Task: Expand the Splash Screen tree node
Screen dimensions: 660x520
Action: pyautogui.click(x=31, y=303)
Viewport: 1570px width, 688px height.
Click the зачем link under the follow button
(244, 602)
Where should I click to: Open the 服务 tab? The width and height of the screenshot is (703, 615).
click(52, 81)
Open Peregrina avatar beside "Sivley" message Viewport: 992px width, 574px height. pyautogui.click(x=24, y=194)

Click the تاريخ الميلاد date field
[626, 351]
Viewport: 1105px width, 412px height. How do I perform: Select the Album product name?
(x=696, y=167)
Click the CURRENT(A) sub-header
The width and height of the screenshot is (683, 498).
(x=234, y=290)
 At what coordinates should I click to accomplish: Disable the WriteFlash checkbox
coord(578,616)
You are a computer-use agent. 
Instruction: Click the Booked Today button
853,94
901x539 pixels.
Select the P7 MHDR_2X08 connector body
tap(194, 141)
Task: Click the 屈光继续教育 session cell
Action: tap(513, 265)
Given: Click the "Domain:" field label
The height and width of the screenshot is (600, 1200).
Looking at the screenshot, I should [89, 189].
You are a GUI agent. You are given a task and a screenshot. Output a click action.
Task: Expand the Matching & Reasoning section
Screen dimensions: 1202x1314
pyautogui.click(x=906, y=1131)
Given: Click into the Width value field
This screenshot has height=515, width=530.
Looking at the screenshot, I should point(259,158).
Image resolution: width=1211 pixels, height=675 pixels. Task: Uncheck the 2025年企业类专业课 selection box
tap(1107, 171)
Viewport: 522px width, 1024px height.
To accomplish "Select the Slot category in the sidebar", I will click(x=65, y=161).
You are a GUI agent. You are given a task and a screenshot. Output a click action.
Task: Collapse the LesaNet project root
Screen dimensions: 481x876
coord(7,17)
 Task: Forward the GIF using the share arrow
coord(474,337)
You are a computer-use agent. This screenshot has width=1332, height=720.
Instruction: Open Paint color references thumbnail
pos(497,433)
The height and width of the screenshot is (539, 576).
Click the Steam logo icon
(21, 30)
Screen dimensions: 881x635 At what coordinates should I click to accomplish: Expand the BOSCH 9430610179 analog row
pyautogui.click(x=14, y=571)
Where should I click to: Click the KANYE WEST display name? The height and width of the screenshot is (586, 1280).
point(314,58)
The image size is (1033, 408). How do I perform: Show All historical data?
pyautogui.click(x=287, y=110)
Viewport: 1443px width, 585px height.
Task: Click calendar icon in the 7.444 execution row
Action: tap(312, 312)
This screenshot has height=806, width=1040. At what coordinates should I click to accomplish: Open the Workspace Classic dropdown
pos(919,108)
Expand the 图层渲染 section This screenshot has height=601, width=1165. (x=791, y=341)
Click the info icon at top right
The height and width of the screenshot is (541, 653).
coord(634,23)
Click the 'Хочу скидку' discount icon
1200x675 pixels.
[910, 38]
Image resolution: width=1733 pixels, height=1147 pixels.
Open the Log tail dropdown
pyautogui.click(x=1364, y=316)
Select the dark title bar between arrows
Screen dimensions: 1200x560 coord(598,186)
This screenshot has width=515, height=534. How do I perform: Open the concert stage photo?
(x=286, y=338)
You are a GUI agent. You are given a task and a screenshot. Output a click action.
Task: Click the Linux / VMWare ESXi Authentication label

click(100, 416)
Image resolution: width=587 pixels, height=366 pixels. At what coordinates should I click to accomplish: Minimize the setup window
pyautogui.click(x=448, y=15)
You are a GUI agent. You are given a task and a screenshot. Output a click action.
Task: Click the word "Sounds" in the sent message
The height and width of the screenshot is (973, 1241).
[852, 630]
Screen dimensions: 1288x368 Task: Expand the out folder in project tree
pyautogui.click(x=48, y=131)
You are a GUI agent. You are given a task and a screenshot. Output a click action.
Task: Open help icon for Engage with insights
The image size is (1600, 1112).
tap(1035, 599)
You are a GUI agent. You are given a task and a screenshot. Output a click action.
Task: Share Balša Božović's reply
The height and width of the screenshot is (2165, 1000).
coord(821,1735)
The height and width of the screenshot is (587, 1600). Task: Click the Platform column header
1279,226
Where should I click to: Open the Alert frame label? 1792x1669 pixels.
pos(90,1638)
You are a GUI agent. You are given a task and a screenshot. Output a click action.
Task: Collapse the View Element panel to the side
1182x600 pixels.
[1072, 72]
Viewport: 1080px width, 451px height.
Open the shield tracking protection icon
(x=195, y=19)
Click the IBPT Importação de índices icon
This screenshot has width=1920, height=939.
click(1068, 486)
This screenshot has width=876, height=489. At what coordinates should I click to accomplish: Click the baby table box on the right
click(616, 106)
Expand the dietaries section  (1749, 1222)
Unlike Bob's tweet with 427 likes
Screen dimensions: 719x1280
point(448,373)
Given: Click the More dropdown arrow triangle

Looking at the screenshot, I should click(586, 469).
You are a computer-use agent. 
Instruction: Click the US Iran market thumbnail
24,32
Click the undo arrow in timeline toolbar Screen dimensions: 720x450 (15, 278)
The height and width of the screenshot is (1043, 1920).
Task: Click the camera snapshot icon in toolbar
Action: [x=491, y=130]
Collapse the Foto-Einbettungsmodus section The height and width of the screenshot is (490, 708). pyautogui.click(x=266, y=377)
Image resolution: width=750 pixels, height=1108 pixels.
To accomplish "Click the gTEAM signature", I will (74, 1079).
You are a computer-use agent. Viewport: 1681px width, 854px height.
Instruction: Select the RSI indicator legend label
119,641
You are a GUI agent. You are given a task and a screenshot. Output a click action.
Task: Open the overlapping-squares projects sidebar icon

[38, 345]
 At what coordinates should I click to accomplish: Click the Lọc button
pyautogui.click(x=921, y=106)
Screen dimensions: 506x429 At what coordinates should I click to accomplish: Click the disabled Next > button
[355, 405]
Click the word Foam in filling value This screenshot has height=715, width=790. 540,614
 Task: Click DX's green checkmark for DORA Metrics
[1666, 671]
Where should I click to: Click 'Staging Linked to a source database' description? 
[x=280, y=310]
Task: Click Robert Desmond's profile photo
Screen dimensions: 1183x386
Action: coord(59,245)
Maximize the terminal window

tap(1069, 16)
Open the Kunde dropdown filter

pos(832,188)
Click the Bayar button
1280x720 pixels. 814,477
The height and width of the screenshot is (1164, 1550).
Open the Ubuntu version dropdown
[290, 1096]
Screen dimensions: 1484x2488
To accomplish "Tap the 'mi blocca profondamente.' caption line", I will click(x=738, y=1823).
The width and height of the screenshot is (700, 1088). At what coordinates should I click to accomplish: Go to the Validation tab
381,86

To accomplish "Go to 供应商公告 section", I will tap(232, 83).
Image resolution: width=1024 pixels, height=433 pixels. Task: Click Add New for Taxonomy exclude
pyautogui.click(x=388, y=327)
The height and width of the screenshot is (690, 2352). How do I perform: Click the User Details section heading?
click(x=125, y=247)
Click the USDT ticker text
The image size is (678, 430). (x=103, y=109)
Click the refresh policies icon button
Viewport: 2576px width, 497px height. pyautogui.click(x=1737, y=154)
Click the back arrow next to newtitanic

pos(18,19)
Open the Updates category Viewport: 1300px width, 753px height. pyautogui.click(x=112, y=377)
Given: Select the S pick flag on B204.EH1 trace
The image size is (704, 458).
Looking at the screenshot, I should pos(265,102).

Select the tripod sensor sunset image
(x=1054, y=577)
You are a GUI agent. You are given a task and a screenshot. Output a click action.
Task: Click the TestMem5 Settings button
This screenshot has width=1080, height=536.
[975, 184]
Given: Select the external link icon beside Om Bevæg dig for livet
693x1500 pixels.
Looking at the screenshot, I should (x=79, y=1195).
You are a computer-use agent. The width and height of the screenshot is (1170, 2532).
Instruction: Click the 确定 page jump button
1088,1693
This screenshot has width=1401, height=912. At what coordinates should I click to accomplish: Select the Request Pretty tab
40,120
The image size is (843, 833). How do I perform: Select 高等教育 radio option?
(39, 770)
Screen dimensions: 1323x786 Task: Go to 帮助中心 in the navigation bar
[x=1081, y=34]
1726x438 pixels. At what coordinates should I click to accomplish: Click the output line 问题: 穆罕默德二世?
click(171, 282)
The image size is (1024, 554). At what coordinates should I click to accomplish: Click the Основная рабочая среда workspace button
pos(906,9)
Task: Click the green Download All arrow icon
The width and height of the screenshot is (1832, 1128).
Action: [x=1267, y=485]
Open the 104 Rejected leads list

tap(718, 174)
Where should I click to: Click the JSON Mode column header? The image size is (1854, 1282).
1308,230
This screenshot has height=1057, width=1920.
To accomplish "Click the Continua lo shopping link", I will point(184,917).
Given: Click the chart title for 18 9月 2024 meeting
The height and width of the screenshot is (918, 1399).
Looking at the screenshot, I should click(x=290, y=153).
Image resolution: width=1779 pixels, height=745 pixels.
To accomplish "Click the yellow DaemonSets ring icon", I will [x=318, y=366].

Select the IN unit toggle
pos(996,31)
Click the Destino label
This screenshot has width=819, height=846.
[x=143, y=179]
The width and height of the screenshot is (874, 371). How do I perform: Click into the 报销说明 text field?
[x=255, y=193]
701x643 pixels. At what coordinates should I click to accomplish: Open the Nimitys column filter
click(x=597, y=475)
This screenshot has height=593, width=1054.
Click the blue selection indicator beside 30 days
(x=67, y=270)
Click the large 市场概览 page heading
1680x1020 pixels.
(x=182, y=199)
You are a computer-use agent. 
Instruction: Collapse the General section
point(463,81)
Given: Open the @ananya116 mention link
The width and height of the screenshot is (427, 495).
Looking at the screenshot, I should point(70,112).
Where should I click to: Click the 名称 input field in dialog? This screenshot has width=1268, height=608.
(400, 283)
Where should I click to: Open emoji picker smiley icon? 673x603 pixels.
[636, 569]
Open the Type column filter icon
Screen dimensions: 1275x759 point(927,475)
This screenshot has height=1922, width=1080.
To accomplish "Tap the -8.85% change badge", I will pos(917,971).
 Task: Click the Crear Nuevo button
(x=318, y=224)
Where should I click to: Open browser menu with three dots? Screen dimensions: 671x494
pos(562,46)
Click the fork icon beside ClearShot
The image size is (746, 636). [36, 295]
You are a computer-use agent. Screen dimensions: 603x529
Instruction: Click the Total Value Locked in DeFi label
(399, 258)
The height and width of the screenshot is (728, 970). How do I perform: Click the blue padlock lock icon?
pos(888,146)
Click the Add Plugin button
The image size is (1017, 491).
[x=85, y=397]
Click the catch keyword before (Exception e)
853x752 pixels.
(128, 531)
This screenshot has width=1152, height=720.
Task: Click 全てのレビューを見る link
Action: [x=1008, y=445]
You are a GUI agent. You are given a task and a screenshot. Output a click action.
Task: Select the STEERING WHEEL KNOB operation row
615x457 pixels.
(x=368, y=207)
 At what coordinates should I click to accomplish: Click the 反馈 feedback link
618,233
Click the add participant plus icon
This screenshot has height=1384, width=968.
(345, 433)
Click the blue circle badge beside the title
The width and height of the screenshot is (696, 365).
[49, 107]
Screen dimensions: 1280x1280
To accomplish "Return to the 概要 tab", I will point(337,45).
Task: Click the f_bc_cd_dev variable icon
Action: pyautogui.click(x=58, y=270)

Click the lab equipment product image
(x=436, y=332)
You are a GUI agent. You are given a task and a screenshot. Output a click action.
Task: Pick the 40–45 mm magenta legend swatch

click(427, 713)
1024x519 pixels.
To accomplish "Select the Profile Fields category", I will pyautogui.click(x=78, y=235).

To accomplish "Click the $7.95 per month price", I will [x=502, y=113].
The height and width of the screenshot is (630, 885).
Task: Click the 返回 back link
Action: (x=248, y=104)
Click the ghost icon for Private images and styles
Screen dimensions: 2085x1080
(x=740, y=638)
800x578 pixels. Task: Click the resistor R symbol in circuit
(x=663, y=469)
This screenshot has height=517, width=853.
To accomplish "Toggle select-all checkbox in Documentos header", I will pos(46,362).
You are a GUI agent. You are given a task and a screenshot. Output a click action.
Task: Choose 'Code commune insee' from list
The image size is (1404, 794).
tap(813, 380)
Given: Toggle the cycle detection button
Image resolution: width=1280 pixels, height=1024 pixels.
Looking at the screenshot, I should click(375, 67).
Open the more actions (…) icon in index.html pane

* * *

## Work required
What is needed is a count of the lines in the data that contain the word "category"; please give it and no other words.

## Answer for the task
3